TRY IT:
Your answer must be an exact copy of the data below, minus any pictures.

SOURCE DATA:

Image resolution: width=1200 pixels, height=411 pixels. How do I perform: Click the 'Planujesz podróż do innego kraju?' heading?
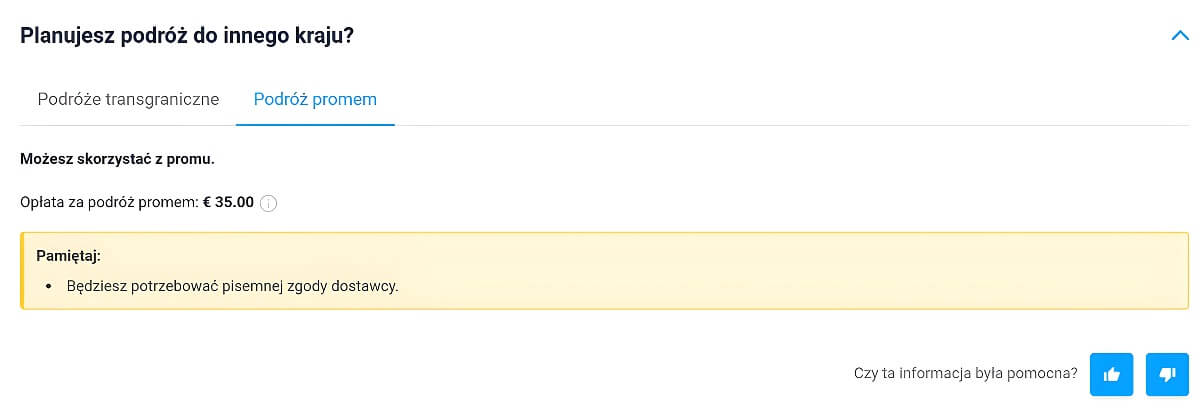187,36
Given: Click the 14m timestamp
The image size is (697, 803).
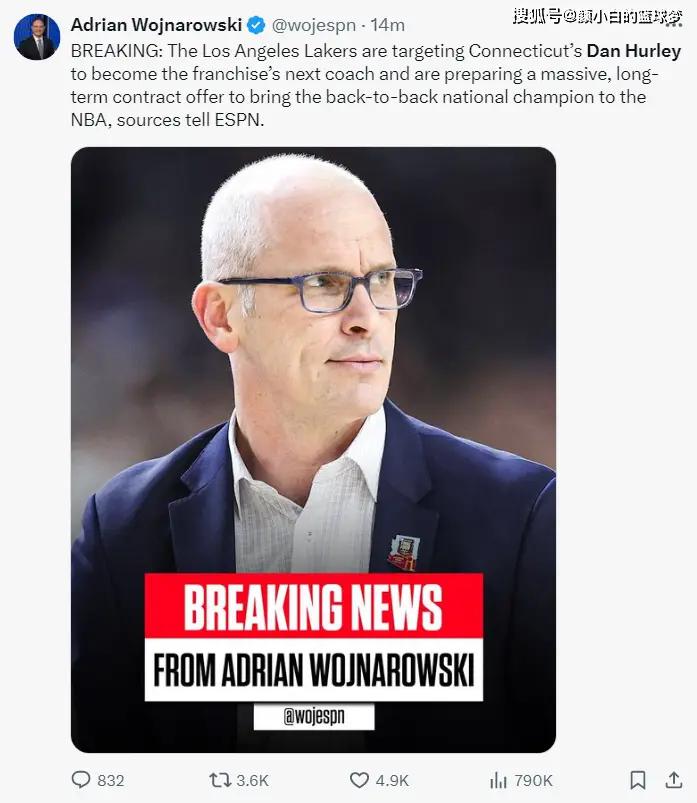Looking at the screenshot, I should [387, 25].
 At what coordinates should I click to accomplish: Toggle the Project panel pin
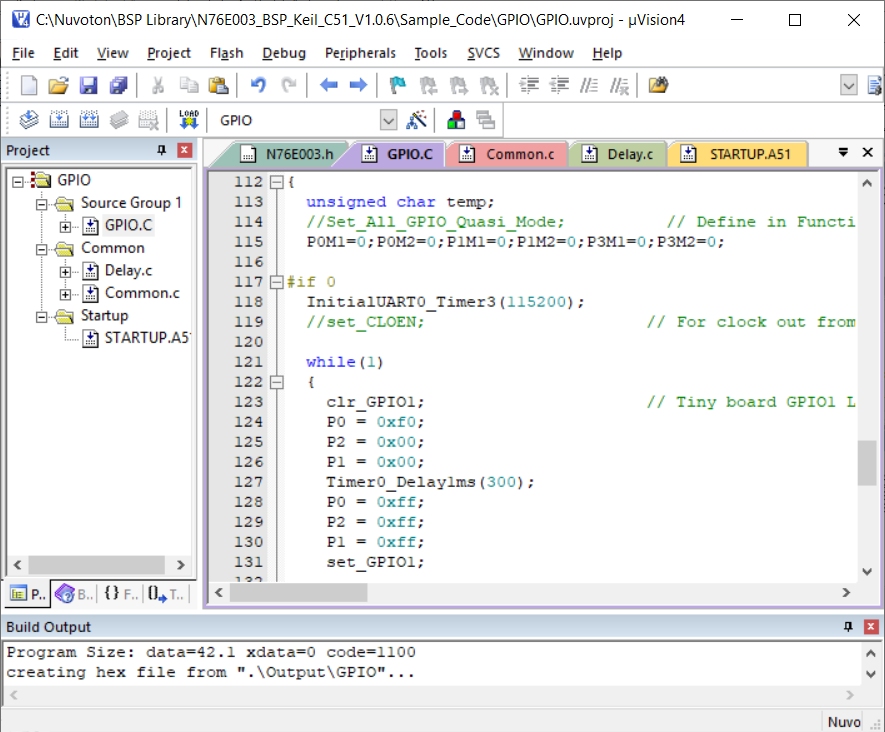(x=162, y=150)
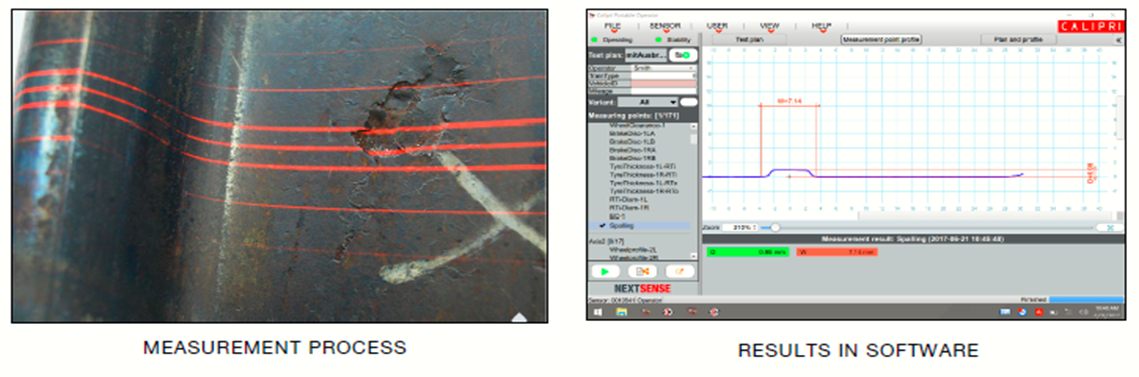Open Windows Start menu

(598, 312)
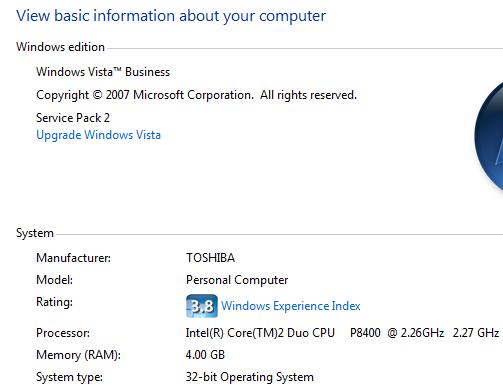This screenshot has width=503, height=392.
Task: Click the Manufacturer label
Action: [73, 258]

RESPONSE AREA:
Image resolution: width=1200 pixels, height=411 pixels. How do I perform: Click the 'Planujesz podróż do innego kraju?' heading?
187,36
Given: Click the 14m timestamp
The image size is (697, 803).
Looking at the screenshot, I should [387, 25].
 At what coordinates should I click to accomplish: Toggle the Project panel pin
(x=162, y=150)
Open Windows Start menu

(598, 312)
This screenshot has width=503, height=392.
Task: Click the Manufacturer label
Action: [73, 258]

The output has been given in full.